--- START ---
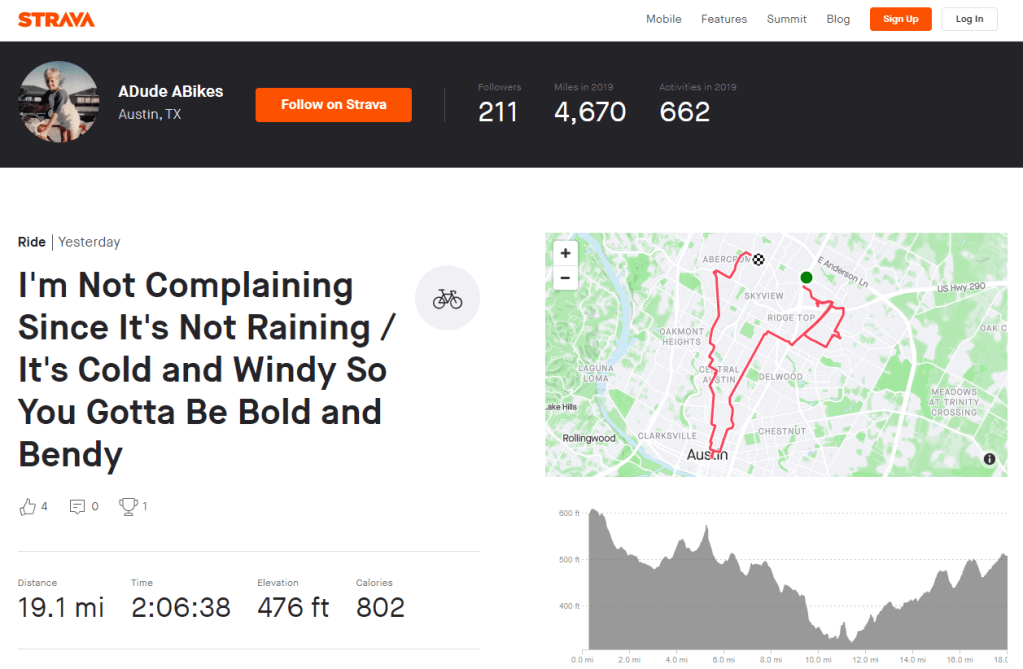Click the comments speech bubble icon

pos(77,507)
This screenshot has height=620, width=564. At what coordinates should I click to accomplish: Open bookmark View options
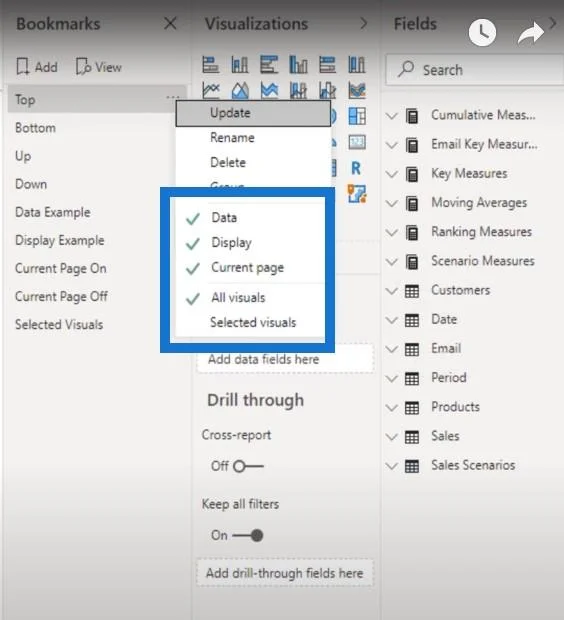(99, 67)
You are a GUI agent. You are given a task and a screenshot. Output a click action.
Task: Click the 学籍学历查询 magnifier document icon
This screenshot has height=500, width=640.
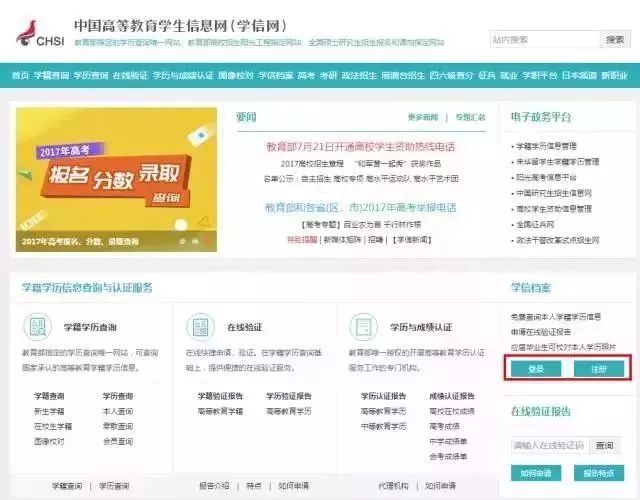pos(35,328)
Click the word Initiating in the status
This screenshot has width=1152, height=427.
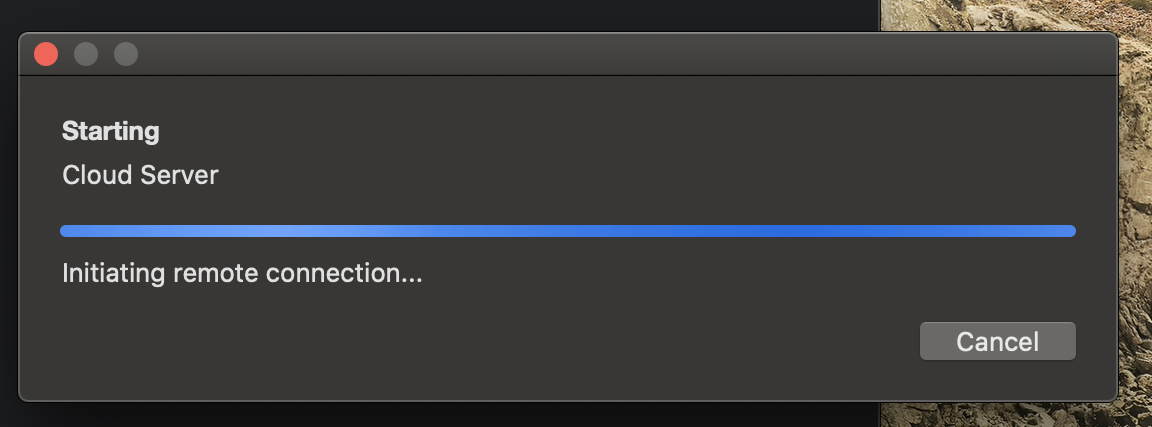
--- END ---
**WHAT YOU NEED TO DO**
Give back an exact copy of only the lines from the one with "You are a GUI" through the final line of the material, both included. Pictures do not belong in it.

**RESPONSE TO THIS EXERCISE**
You are a GUI agent. You are given a task and a screenshot. Output a click action.
Task: Click the 学籍学历查询 magnifier document icon
This screenshot has height=500, width=640.
pos(35,328)
Click the word Initiating in the status
This screenshot has width=1152, height=427.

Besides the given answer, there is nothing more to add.